Ah now lindsell when I was doing the whole "is my child a genius" thing over the puzzles I did read something on the internet that said turning them over to make them more difficult is a sign of giftedness. DD never did it Smile


TheSurgeonsMate · 09/06/2012 10:52

Apparently at speed jigsaw competitions most competitors do this as the pictures (which would be those REALLY hard one of a pile of baked beans or something) aren't helping. At that level it's all about the shapes.

None too relevant, but a bit of jigsaw triv for you.

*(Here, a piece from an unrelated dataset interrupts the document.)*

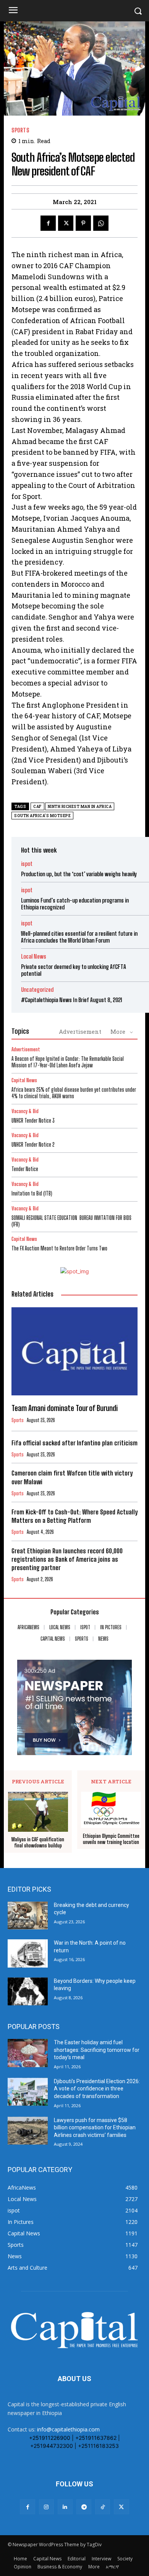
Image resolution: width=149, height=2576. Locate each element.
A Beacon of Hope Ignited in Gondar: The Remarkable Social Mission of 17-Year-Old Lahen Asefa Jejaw (67, 1062)
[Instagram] (46, 2506)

HeadsShouldersKneesandToes · 09/06/2012 11:02

DS at 2.5 went puzzle crazy and went from 24 to 36, 48 and even 60 piece puzzles over the next couple of months all of which he did very quickly. He then, at about 2.8, just completely went off puzzles and now just jumps on the pieces when we get one out (even if its a newer one that he can't possibly be bored of). We reckon that it was a particular phase of brain development when he was learning about putting things together, and once that phase of development was over he started being interested in other things instead.


bruffin · 09/06/2012 11:11

I am a bit further down the road as Dd is now 14.
She was g&t for maths and it in primary.
In secondary she is top set for maths and gets included in g&t days for maths,it, music and art.
She is very sharp witted but a bit scatty.


CinnamonStix · 09/06/2012 20:28

fatfloosie Thanks for the Ebay item code, will check it out.

lindsell Wow, 150 pieces by three? That's impressive. I also read somewhere that gifted children can do them without the picture.

Most of our puzzles are Ravensburger, they're really good quality and they have several puzzles in one box. Have a couple of ELC ones too, which are good but they're floor puzzles.

I know puzzles aren't exactly the defining measure of whether a child is G&T, but I like to think that it is good progress, and if anything it shows good motor skills, concentration, etc.